■ Data listing
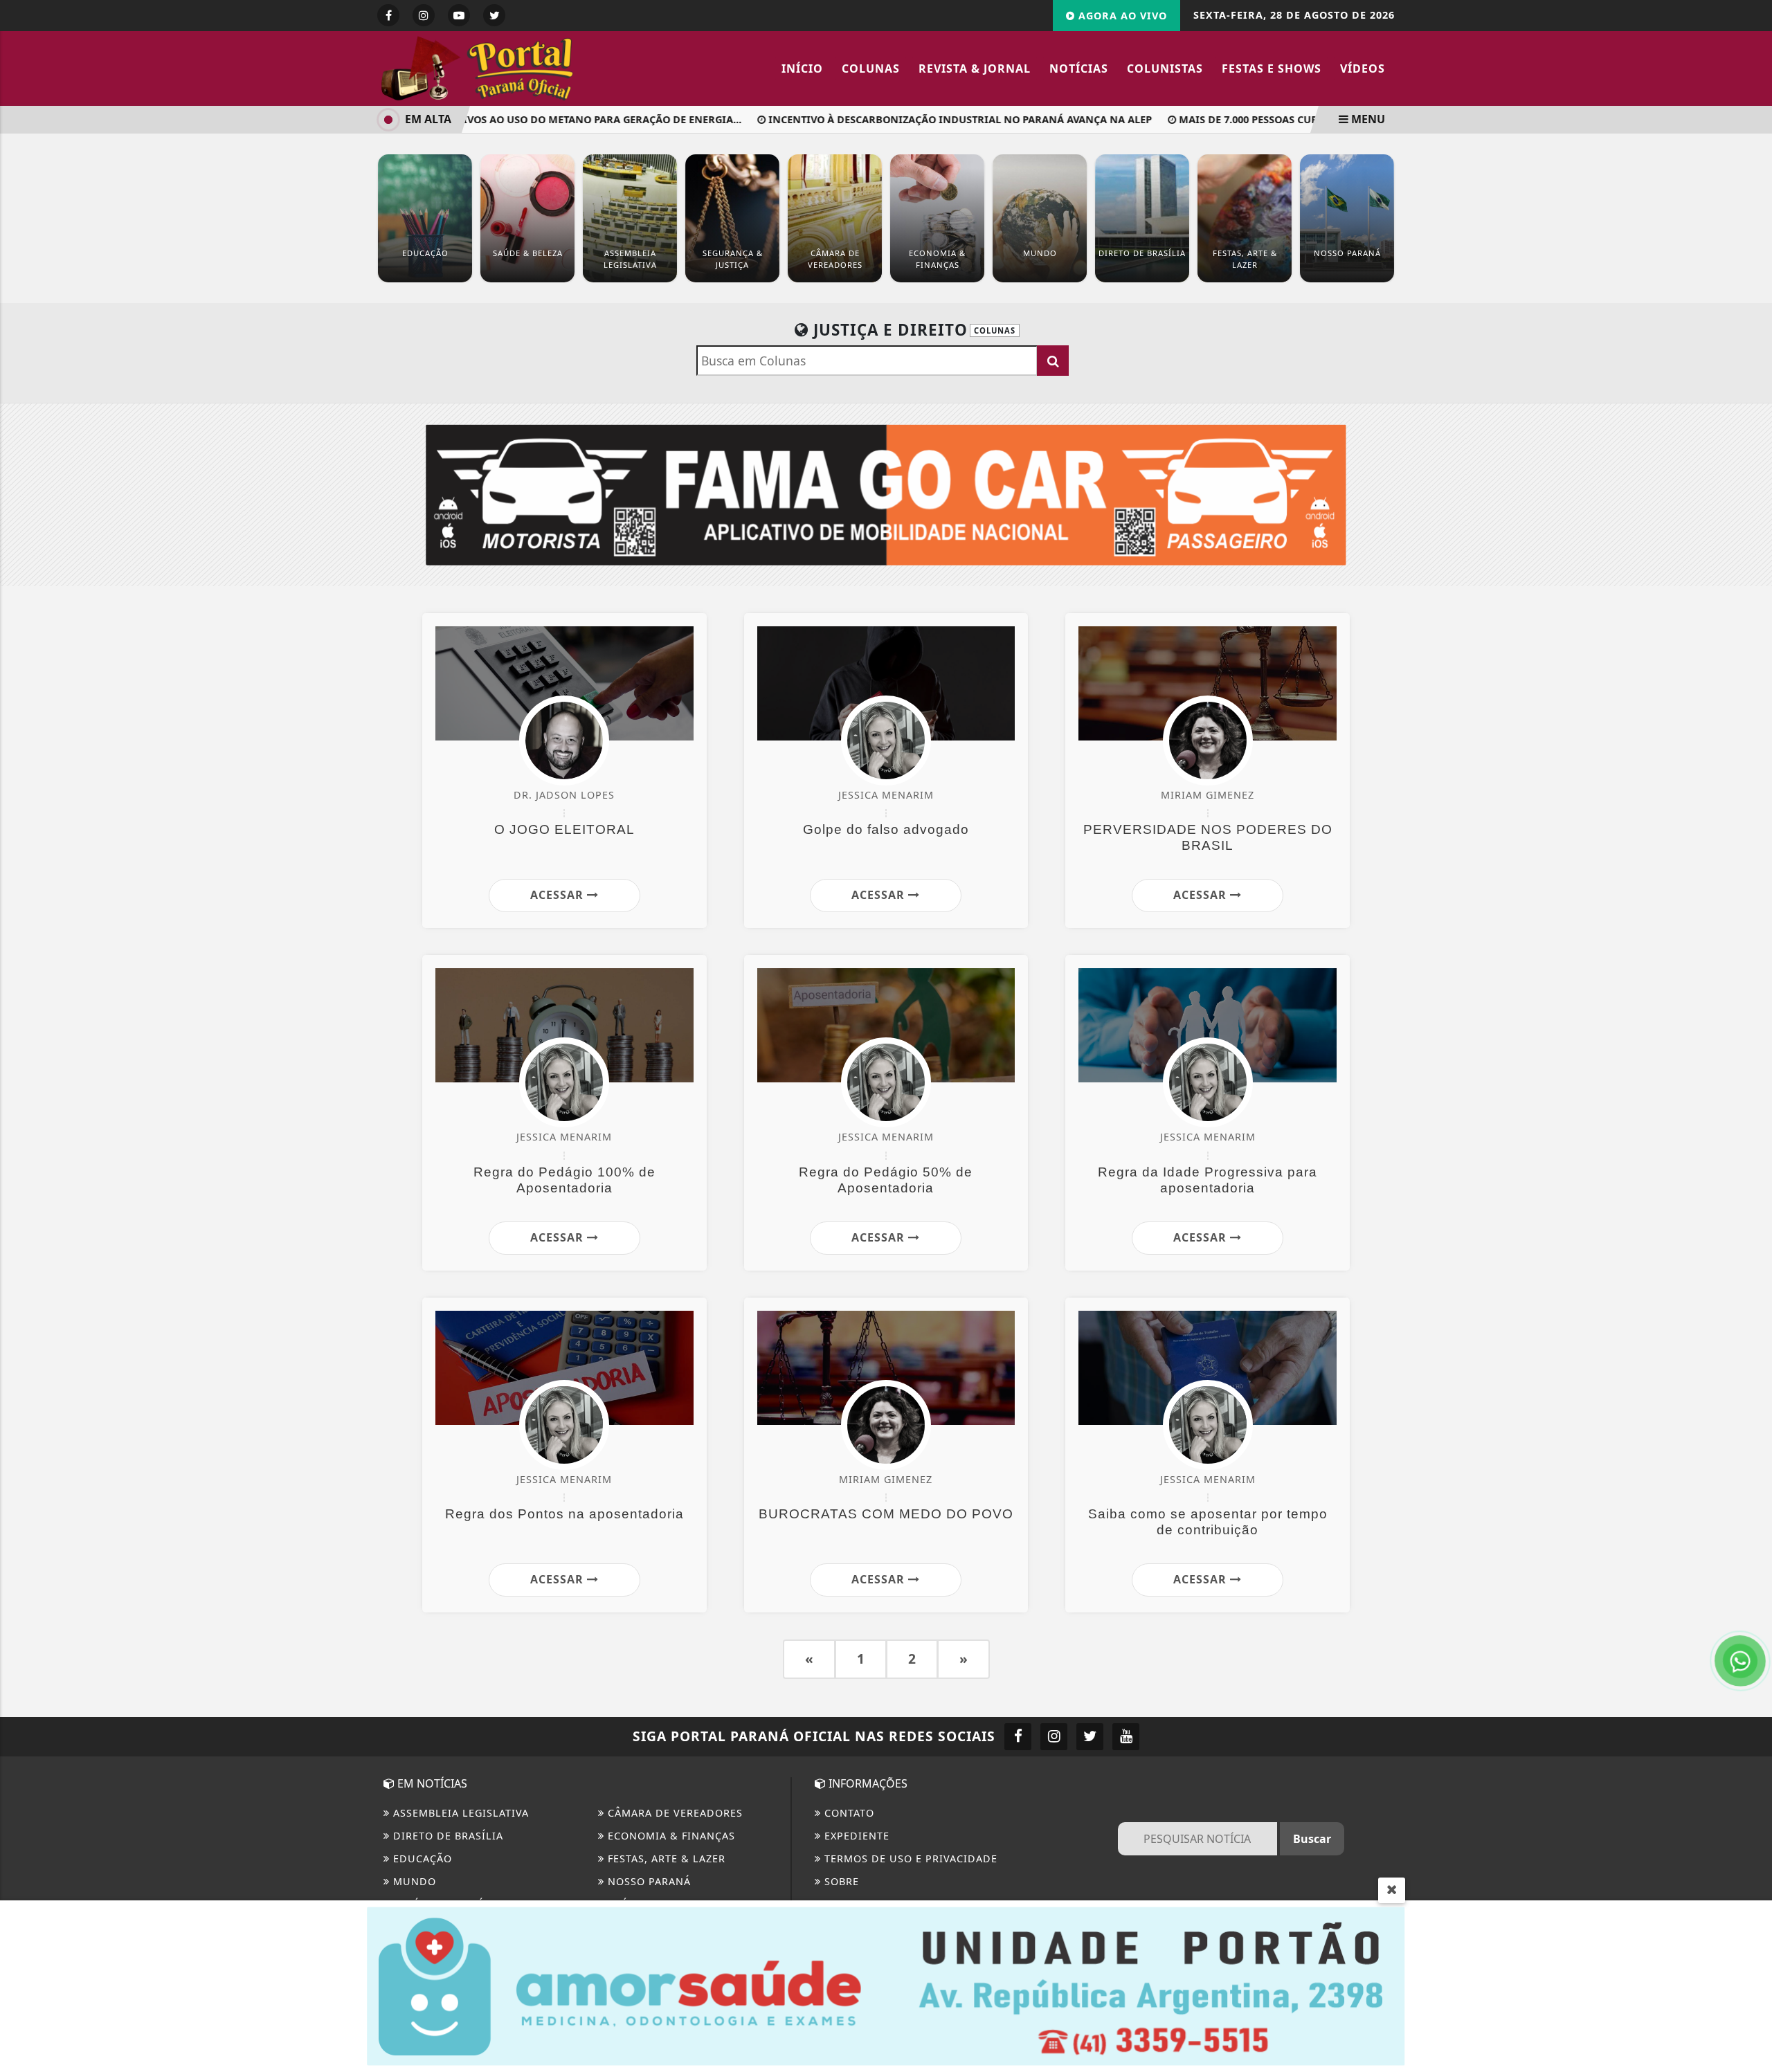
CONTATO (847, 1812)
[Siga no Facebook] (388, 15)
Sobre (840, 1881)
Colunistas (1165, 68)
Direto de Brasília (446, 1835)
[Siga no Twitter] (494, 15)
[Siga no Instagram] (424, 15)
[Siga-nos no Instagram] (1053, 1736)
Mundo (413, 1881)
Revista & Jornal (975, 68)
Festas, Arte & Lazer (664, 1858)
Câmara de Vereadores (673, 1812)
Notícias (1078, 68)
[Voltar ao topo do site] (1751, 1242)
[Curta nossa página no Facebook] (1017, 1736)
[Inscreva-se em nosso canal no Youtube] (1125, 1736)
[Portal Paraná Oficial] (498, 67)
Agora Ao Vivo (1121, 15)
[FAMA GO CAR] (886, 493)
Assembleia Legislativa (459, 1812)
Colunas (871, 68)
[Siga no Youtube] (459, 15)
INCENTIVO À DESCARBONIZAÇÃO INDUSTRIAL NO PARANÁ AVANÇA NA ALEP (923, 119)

■ Assigned task
Copy the lines from the entries above in which the word "Facebook" appears.

■ Answer to this problem
[Siga no Facebook] (388, 15)
[Curta nossa página no Facebook] (1017, 1736)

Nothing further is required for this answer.